Winter/10

1.1K 171 1
                                    


Sudah dua jam, dua jam ku biarkan Karina menangis di makam saudariku.

Segala kekesalan, teriakan, bahkan makian Karina lontarkan begitu saja. Aku tau itu salah, Karina tak boleh melakukan itu.

Tapi Karina juga pasti sangat syok mendengar kabar tentang mendingan saudariku yang telah tiada, kekasihnya yang sebenarnya.

Ku pandang jam tanganku dan kembali menatap Karina yang sedang termenung lebih memandang kosong ke arah makam Winter.

Aku menghela nafas berat, tak bisa ku biarkan Karina semakin lama disini. Hidung gadis itu bahkan wajahnya telah memerah dan bengkak karena udara dingin ini.

Ku bersihkan diriku dari salju karena payungku, ku berikan ke Karina. Aku berjalan pelan ke arahnya.

Memegang bahunya dari belakang, dia tak berniat ingin menoleh kepadaku.

Aku menelan salivaku dan beralih berdiri di hadapannya, "Karin?".

Dia perlahan menoleh ke arahku, menatapku dengan kedua matanya yang berkaca-kaca.

Aku tersenyum dan menepuk beberapa kali bahunya tapi gerakan cepat itu mendorong diriku hingga terjatuh di tanah.

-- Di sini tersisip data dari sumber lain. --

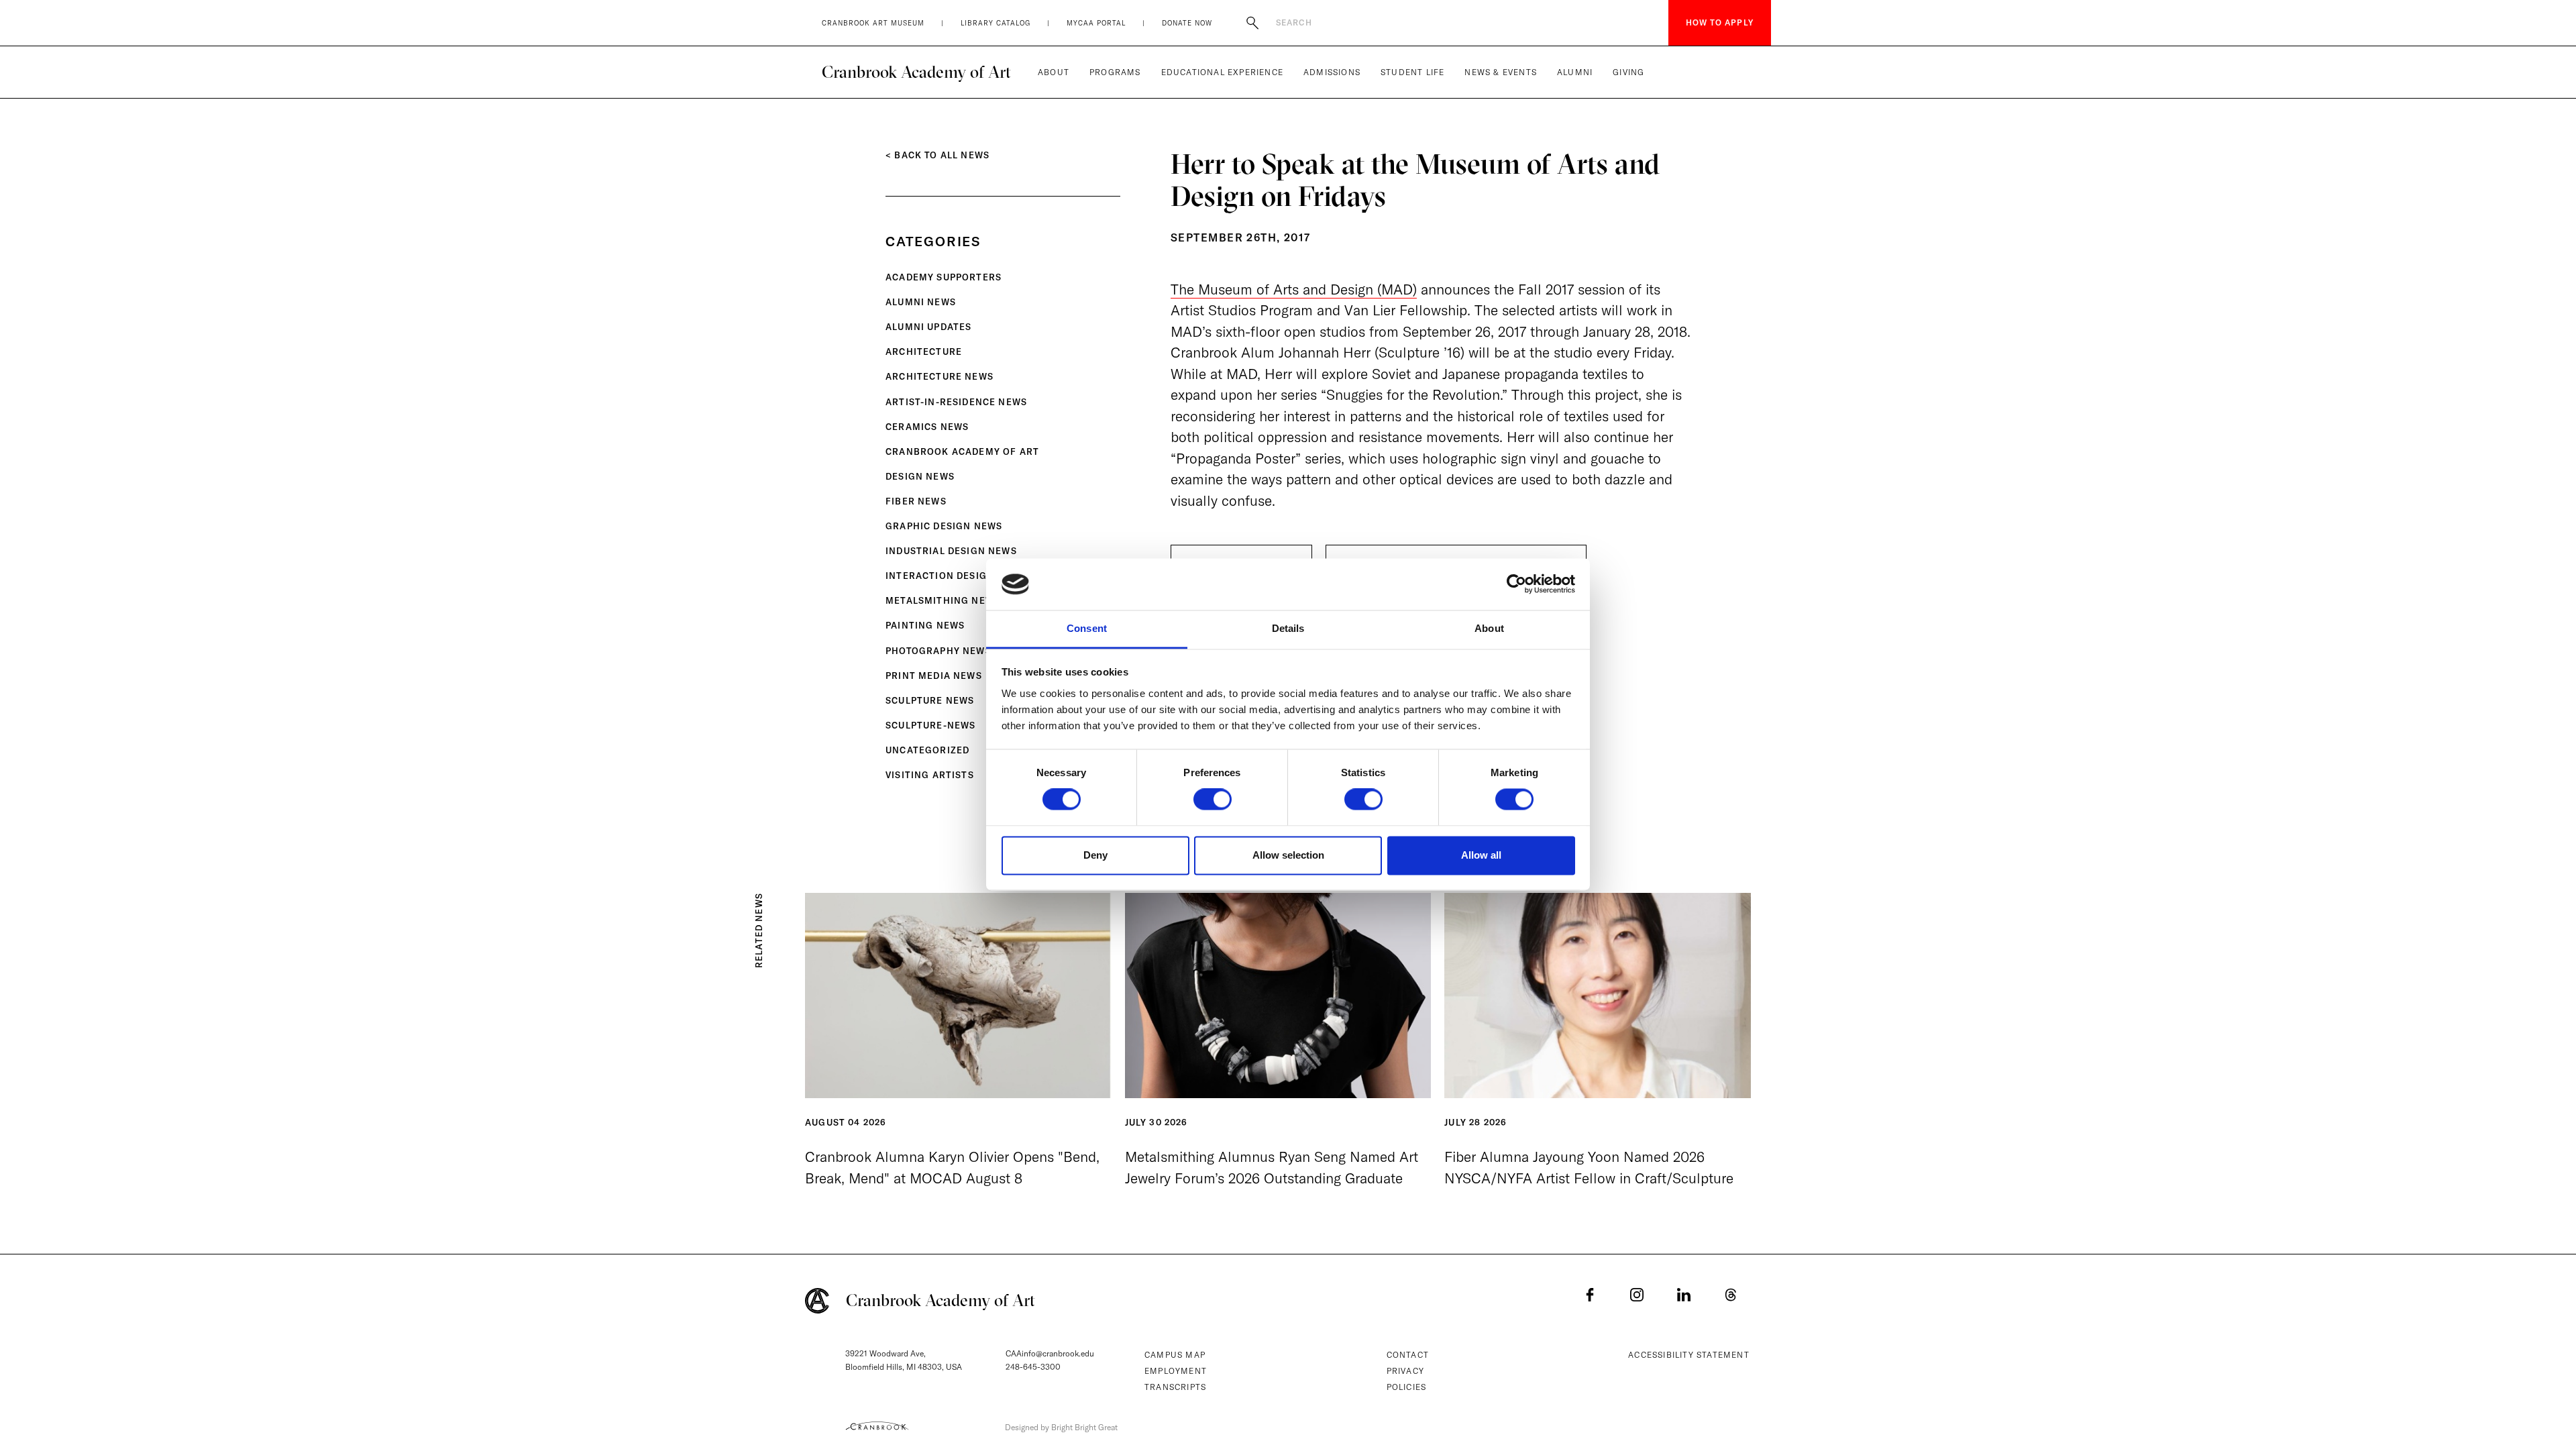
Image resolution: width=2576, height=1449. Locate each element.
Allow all (1481, 855)
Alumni (1575, 72)
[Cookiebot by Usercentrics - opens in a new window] (1516, 584)
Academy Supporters (943, 277)
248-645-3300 (1033, 1367)
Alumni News (920, 302)
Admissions (1331, 72)
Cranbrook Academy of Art (916, 72)
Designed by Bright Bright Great (1061, 1427)
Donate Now (1187, 23)
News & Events (1500, 72)
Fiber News (916, 501)
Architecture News (939, 376)
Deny (1095, 855)
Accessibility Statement (1689, 1355)
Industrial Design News (951, 550)
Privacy (1405, 1371)
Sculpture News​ (929, 700)
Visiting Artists (929, 774)
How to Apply (1720, 22)
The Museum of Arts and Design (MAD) (1294, 289)
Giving (1628, 72)
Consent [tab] (1087, 628)
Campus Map (1174, 1355)
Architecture (923, 351)
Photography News (938, 650)
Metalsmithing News (942, 600)
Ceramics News (927, 426)
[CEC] (877, 1425)
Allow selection (1288, 855)
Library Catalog (995, 23)
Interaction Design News (955, 575)
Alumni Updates (928, 326)
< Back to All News (937, 155)
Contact (1408, 1355)
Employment (1175, 1371)
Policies (1407, 1387)
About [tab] (1489, 628)
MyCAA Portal (1096, 23)
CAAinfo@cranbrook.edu (1050, 1353)
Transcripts (1175, 1387)
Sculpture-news (930, 725)
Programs (1115, 72)
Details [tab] (1288, 628)
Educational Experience (1222, 72)
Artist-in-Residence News (956, 401)
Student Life (1412, 72)
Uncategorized (927, 750)
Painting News (925, 625)
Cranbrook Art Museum (873, 23)
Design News (920, 476)
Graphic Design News (943, 526)
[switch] (1212, 799)
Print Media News (933, 675)
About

Karina memelukku, tangisannya kali ini lebih keras. Tangisannya yang kencang membuat mataku berkaca-kaca. Hatiku teriris mendengar betapa pilunya jeritan Karina.

"Tidak apa apa, Karin. Tidak apa apa." Aku menepuk nepuk pelan punggungnya.

"Winterku. . Kenapa dia harus berbohong. . aku tak bisa kehilangannya." Sela Karina dari tangisan pilunya.

Aku menelan salivaku dengan susah payah, "Winter bilang, Karina adalah gadis yang baik, dia adalah sosok yang cantik dan memiliki senyum yang menawan. Aku tak bisa melihat dia harus kehilangan." Kata Winter waktu itu, ku beritahu Karina bagaimana Winter memberitahuku dulunya dengan tatapan sendu namun penuh cinta untuk Karina.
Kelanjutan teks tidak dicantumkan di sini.